Lachie’s lifelong battle with severe epilepsy

LACHIE TUCKER - Help support Lachie’s lifelong battle with a severe form of epilepsy.

Lachie had his first seizure at three months old in January of 2023. Little did his parents, Jason and Ally know, that this would be the first of many.

Many ambulance trips, hospital admissions, multiple injections, lots of heartbreaks and far too many life threatening seizures.

Lachie went through countless amounts of testing. This finally led to his diagnosis of a very rare gene mutation, linked with a severe form of epilepsy that is resistant to treatment, known as Dravet syndrome.

Lachie currently has hundreds of myoclonic seizures every single day (yes hundreds), and convulsive tonic clonic seizures averaging two a week, that require a rescue medication at home, which lead to ambulance trips back to the hospital.

At times Lachies seizures can be extremely difficult to stop and in these cases, he has been required to be intubated in ICU. Even the common cold or illness will continue to land him back in the hospital and potentially means more ICU admissions. He is currently on five different medications which sadly are yet to give him any control of his seizures.

Jason, Ally and Lachies lives have forever been turned upside down. They are living a very isolated life and have endured countless sleepless nights, living in constant fear of what the next day may bring and not knowing what the future holds for their Lachie.

To give you just a tiny snapshot into their life with Lachie, imagine being scared to change your baby's nappy or feed them as he may have a seizure. Imagine being too scared to leave the house or have friends visit as their child may give Lachie a cold that risks putting him in an induced coma.

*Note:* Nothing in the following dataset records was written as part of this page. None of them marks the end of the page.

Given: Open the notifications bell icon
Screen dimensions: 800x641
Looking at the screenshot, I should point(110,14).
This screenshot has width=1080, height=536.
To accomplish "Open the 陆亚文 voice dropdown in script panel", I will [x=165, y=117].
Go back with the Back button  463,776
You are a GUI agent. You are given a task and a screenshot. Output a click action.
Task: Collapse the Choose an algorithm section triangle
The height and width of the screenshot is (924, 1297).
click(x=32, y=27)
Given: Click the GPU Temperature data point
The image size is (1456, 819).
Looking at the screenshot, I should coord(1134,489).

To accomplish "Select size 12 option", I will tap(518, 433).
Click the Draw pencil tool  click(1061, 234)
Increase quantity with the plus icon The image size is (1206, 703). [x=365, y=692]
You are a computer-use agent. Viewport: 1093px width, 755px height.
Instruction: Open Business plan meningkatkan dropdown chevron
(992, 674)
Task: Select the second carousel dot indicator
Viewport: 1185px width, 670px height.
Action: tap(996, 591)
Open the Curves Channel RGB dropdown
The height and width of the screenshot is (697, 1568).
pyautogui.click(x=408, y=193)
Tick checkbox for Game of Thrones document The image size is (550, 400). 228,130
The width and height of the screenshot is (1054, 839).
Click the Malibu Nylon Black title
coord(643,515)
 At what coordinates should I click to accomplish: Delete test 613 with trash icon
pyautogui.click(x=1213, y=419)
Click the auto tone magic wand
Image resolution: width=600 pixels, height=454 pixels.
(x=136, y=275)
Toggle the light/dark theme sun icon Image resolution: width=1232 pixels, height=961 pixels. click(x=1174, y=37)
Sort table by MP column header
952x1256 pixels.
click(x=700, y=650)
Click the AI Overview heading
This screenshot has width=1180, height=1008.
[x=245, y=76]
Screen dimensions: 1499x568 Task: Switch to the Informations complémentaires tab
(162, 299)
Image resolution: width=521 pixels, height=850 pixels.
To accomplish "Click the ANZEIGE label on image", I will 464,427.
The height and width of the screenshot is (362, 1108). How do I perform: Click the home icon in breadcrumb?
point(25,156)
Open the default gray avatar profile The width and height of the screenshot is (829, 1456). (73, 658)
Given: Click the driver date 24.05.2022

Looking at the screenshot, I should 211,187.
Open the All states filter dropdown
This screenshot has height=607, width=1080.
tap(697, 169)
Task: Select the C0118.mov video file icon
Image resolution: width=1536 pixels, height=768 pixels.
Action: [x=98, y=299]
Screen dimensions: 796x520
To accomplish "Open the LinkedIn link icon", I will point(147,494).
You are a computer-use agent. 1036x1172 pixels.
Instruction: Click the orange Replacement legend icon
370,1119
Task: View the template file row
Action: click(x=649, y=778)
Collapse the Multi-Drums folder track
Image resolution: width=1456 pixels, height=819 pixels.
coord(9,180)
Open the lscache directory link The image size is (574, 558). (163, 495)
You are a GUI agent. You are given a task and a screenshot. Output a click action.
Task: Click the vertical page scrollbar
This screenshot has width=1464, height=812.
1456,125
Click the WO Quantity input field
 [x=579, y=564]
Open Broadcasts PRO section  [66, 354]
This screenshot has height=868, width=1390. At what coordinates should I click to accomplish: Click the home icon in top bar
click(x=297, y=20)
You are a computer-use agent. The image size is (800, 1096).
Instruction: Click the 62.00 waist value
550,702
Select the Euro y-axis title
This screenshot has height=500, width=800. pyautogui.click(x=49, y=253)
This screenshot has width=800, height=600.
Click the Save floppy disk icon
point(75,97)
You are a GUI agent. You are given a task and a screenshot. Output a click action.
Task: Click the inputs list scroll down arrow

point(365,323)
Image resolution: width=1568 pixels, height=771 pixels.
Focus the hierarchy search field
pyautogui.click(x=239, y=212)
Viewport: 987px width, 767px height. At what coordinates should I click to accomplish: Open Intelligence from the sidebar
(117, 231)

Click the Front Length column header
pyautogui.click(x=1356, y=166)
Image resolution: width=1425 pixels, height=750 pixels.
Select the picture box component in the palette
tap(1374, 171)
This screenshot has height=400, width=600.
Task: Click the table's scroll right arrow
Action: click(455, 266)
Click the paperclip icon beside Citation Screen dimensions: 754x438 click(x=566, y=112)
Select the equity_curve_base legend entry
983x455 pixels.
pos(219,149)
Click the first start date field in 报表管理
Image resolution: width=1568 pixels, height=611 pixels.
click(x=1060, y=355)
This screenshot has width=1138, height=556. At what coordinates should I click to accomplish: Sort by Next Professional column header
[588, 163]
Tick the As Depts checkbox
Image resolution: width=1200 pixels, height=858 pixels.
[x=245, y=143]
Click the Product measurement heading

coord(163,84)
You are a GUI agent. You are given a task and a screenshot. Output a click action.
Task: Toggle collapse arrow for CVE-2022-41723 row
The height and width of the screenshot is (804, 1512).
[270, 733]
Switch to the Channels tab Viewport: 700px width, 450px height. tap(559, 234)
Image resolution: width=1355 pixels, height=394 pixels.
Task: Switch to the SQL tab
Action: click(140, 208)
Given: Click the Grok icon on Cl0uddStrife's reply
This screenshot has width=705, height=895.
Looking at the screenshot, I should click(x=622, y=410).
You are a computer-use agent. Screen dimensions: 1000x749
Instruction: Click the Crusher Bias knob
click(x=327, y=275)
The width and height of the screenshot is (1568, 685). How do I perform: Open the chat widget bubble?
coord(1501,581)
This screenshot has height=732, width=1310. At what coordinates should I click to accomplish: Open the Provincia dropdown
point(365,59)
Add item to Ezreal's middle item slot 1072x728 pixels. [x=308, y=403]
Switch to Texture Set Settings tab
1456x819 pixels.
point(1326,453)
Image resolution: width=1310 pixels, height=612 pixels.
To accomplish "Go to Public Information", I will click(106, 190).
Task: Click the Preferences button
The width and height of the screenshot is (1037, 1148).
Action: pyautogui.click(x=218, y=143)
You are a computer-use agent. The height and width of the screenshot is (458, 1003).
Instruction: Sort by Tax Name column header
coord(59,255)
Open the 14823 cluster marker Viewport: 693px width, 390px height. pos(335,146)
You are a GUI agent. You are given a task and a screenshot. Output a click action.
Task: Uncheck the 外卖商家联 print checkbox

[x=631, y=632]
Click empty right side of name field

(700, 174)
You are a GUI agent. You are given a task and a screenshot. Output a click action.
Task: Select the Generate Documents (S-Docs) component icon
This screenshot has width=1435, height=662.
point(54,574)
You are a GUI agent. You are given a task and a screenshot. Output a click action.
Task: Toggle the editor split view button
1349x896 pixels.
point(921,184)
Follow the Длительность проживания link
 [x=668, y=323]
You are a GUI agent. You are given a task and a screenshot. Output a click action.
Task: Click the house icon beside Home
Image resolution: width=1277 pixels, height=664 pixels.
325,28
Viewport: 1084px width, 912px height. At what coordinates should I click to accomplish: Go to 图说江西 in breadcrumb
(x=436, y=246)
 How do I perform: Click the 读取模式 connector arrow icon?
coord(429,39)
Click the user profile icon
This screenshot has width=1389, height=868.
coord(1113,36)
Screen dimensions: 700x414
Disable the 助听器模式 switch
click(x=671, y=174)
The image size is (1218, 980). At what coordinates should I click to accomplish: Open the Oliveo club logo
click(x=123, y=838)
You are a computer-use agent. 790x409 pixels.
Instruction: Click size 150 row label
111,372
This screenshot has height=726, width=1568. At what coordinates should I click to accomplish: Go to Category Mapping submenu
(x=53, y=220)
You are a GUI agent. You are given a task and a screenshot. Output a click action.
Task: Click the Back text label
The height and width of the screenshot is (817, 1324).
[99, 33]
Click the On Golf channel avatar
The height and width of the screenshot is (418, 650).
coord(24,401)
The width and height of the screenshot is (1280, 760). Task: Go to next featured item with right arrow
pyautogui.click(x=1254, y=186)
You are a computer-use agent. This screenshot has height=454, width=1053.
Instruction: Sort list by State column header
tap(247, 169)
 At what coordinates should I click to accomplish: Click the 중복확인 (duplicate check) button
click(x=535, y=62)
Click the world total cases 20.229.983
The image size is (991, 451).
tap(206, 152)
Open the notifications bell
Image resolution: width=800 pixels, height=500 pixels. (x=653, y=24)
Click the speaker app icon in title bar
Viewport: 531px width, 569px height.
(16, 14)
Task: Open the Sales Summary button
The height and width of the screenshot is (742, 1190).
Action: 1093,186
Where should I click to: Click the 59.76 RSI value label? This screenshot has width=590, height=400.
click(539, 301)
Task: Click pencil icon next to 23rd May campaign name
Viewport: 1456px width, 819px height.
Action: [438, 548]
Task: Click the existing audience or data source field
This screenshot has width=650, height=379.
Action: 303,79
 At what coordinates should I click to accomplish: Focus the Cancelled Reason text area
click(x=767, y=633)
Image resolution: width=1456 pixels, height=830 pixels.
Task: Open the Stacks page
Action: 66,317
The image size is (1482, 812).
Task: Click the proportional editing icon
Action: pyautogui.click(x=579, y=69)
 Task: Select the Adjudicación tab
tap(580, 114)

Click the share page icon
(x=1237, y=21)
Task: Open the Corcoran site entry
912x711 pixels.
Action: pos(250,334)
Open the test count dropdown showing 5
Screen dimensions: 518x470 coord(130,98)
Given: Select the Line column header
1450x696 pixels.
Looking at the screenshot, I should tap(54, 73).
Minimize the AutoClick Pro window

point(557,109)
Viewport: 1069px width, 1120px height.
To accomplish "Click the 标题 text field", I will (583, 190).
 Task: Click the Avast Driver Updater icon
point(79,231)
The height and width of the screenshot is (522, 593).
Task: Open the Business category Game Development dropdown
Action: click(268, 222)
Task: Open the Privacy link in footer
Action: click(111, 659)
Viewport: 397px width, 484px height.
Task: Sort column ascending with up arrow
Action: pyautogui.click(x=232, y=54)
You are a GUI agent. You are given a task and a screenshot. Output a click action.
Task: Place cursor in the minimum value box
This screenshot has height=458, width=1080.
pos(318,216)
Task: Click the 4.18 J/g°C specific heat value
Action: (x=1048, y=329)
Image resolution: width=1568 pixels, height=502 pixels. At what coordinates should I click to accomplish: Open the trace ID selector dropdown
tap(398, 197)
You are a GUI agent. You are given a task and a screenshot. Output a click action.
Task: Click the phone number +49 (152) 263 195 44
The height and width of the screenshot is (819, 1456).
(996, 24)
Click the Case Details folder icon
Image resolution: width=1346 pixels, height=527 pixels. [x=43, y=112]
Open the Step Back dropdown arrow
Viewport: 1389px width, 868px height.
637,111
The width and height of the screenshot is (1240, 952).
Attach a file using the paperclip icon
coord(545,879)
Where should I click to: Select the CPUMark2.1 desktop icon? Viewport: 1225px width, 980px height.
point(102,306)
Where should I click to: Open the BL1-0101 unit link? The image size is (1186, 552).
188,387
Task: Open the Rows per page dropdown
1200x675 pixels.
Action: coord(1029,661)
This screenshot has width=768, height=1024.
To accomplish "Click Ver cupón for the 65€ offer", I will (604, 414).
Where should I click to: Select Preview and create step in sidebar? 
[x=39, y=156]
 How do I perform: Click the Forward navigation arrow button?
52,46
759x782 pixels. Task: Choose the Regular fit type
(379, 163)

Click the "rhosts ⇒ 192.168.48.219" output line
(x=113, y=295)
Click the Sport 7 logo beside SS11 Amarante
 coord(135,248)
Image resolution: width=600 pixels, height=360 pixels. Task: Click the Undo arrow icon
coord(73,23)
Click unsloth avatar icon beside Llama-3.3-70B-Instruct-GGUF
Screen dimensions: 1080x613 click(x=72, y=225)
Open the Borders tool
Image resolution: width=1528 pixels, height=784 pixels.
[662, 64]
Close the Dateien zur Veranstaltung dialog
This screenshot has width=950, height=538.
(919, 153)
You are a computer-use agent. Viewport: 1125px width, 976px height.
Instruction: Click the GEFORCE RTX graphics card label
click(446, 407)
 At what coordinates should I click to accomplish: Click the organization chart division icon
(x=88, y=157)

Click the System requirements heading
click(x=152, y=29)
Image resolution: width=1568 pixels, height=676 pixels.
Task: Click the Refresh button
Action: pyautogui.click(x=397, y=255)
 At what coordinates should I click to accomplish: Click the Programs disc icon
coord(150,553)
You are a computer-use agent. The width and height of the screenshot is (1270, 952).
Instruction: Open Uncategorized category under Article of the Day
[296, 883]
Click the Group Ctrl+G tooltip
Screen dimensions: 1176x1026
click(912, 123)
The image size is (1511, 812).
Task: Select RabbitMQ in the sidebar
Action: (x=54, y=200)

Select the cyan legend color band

Imagine your camera roll being full of seizure videos and pictures of hospital visits when it should instead be full of their happy memories as a family.

Always making sure hospital bags are packed.

Awaiting that dreaded phone call from one parent to the other "Lachies having a seizure".

Jason and Ally have had to become full-time carers since February with the likelihood of only one of them ever returning to work.

Lachie is going to need lifelong support through the help of many different therapies and specialists.

They are very grateful for the love and support of their friends and family but we all know the financial burden this places on them. Let’s rally together and help them in any way that we can. Any donation big or small will be greatly appreciated. At the very least, share their story to raise awareness for this cruel, severe epilepsy syndrome.